→ PROVIDED TEXT
-- Opening Marker --

Move over cats and dogs. The equivalent of a crazy cat lady of the future is likely to be one with a multitude of specially designed robotic assistants. As of 2009, Japan is full speed ahead in creating a manufacturing base for robotic companions that will help the elderly with psychological well being, household chores, staying in touch with loved ones, staying physically fit, mobility, providing endless entertainment, and even assisting out on the street. The average age of all major industrial countries is constantly rising. The wave of post-war baby boomers around the world will drive demand for assistance and entertainment to levels never before seen.
As of today, many elderly rely on pets and grandkids for amusement, companionship, and feeling of empowerment through care taking. These methods are unreliable since they are mostly a one way street in terms of care. The investment into a cat in particular, might not even outweigh the psychological comfort of cuddling with it and enjoying its chaotic willful behavior. There is the constant expense of acquiring food for it and the time needed for other care. Dogs offer the increased health benefit of getting the elderly outside for walks. Many dogs however, consume even more food and the walks can be a drain occasionally.
Such a relationship not only creates a financial investment superior to dogs and cats but can potentially create a bigger emotional attachment to machines. With advancement in WiFi broadband and cloud supercomputing, the robotic pets of the future will have access to endless constantly updating programming that will give a stronger illusion of consciousness compared to biological pets. First generation of early adopter cyberpet owners will undoubtedly run into a multitude of quirks and deficiencies. With time however, a 70 year old man can create a stronger emotional bond with the robotic assistant than he does with a car or a trusty rifle.
Japanese and Swedish authorities have been recently collaborating to study effects and potential of integrating multitudes of mass produced robotic companions in retirement communities and hospitals. Once government organizations begin to massively use robotics and once the rich make cyberpets into status symbols, the trend should take off culturally around the world. Unlike flesh and blood pets, robots can suggest activities and urge the owners to engage in healthier more active lifestyles. Combined with social networking, the cyberpets can link owners together socially by interest. By remembering what the owner likes, they would increasingly behave and cater to that preference. With voice recognition growing in leaps, cyberpets can even help finish the owner's train of thought if he or she stops mid-sentence.
Having said that, can see a future drop in demand for real pets begin to occur. There's the environmental consideration of using a lot of chemicals and fertilizer to grow animal feed for animals used in cat/dog food. Using real tuna and fish bits in cat food might seem like a silly luxury a couple of decades from now. In Japan, increasingly there are cat and dog pet cafes for those who like furry animals but don't want to have them at home. Pet cafes and larger petting zoos allow not just a great public attraction (that generates revenue and promotes social interaction for the whole family), but can serve as an outlet to retire one's aging pets. As elderly people pass away, their pets would have a great public retirement destination to live out the rest of their life and interact with many other animals and children. Unwanted and unadoptable pets can mingle with the healthy ones and serve a useful public service. Large petting parks of course can be tended by robotic cleanup crews that would also educate the visitors.

-- Closing Marker --

Extracted records:
-- Opening Marker --

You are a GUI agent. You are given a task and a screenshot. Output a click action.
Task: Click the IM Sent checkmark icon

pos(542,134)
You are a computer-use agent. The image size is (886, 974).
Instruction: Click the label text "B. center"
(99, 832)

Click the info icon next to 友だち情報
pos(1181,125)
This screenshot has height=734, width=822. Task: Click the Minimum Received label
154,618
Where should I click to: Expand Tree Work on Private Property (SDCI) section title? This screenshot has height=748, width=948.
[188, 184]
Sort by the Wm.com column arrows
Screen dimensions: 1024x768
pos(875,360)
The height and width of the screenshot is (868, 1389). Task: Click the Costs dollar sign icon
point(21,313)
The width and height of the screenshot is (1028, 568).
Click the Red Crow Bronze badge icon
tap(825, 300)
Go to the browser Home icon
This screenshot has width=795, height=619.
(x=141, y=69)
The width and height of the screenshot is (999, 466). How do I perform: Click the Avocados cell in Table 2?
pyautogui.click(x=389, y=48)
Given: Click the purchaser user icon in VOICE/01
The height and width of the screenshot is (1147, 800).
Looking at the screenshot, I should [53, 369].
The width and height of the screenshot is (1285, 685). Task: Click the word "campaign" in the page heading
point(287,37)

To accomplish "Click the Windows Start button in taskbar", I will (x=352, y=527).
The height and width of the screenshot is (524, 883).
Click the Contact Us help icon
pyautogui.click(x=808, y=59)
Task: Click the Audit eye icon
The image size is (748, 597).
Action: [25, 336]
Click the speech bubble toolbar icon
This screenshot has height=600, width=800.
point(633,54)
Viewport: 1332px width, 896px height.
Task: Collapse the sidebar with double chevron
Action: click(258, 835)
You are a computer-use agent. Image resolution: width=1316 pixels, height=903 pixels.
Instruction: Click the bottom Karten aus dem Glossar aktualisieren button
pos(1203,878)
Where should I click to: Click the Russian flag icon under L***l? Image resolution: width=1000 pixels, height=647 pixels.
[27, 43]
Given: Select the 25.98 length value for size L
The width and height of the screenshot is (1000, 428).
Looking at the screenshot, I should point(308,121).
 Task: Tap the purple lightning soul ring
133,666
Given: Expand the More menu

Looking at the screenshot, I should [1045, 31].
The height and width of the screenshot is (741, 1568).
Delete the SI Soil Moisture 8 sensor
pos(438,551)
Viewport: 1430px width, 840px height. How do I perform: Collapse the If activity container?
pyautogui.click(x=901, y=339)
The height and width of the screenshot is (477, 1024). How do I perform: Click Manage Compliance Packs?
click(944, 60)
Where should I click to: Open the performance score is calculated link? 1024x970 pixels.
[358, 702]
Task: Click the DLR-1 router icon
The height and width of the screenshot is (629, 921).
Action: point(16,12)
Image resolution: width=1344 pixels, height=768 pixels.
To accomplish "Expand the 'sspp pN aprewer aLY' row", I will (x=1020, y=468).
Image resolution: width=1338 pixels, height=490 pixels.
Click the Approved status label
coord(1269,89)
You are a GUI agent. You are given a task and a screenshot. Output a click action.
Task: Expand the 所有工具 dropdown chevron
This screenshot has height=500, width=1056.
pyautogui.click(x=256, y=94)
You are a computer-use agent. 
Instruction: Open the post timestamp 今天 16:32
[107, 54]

-- Closing Marker --

→ PROBLEM DESCRIPTION
According to the article on robotic companions, authorities from which two countries have been studying the use of mass-produced robotic companions in retirement communities and hospitals?

→ EXPECTED ANSWER
Japan and Sweden.